In June 2016, DC Comics kicked off the start of its Rebirth initiative. After a wave of criticism surrounding the way they have treated their characters’ rich histories since 2011’s New 52 relaunch, DC has decided to rebrand. They hope that by restoring their characters’ pasts, they will restore readers’ faith in them as well.  Do they succeed? That’s what the Comics Beat managing editor Alex Lu and entertainment editor Kyle Pinion are here to discuss.  Book by book. Panel by panel.

Note: the reviews below contain **spoilers**If you want a quick, spoiler-free buy/pass recommendation on the comics in question, check out the bottom of the article for our final verdict.


Wonder Woman #23

Writer: Greg Rucka

Artist: Liam Sharp

Colorist: Hi-Fi

Letterer: Jodi Wynne

In truth, Wonder Woman has never been a warrior. She’s a diplomat. Rucka characterizes her as such through and through in his runs on Wonder Woman— Diana Prince never raises a sword to a conflict that she can solve with her voice. That’s never been a rarer or more important attribute in superhero comics than it is in this Wonder Woman storyline, where Diana’s opponent isn’t a god or a monster, but rather herself.

Over the course of Rucka’s Rebirth run on Wonder Woman, the writer, alongside main series artists Liam Sharp and Nicola Scott, has called into question Diana’s strange and fractured past. For years, she has been torn apart by gods and monsters; she has been betrayed by the people she has sworn to protect. Then, she learned so much of what she thought she knew has been a lie. Diana has never returned to Themyscira since she left with Steve Trevor. Every return and every lie has been a trick– all manufactured and engineered to keep Diana’s body and mind in conflict and bring her closer to Ares, the God of War.

Over the years, Ares has become one of Diana’s most prominent foes, but as we learn here, Diana never actually fought Ares at all. It was Phobos and Deimos, the sons of Ares and gods of Terror and Panic, seeking to steal their father’s power from Ares’ inter-dimensional prison. To make Ares the victim rather than the villain is a powerful and intriguing turn. Rather than characterizing him as an actively malevolent force in the world, this God of War sees his role closer to how the Endless do in Sandman— he is an engine of a human constant rather than an ambitious power-monger. Conflict, according to Ares, is not inherently bad– it is a tool for change and can build new life as easily as it can destroy it. The danger of war is not in the act, but rather its constant need to propagate itself. War as the only solution rather than the last solution. Fighting for the sake of power rather than the need to change.

————————

Things to do:
• 1. List each creative role credited for Wonder Woman #23 in the review, together with the name given for that role.
• 2. Reproduce the passage of the review from "In June 2016, DC" to "our final verdict.".

Collected data:
————————

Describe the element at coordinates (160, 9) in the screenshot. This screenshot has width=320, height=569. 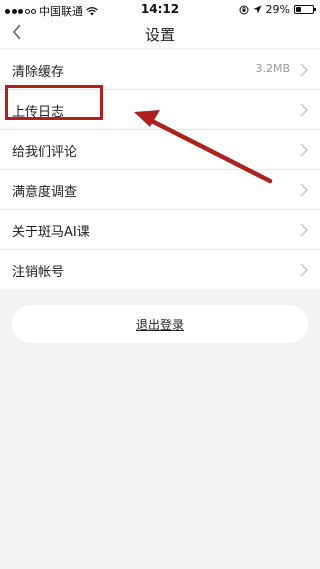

————————

Solutions to the tasks:
• 1.
Writer: Greg Rucka
Artist: Liam Sharp
Colorist: Hi-Fi
Letterer: Jodi Wynne

• 2.
In June 2016, DC Comics kicked off the start of its Rebirth initiative. After a wave of criticism surrounding the way they have treated their characters’ rich histories since 2011’s New 52 relaunch, DC has decided to rebrand. They hope that by restoring their characters’ pasts, they will restore readers’ faith in them as well.  Do they succeed? That’s what the Comics Beat managing editor Alex Lu and entertainment editor Kyle Pinion are here to discuss.  Book by book. Panel by panel.

Note: the reviews below contain **spoilers**If you want a quick, spoiler-free buy/pass recommendation on the comics in question, check out the bottom of the article for our final verdict.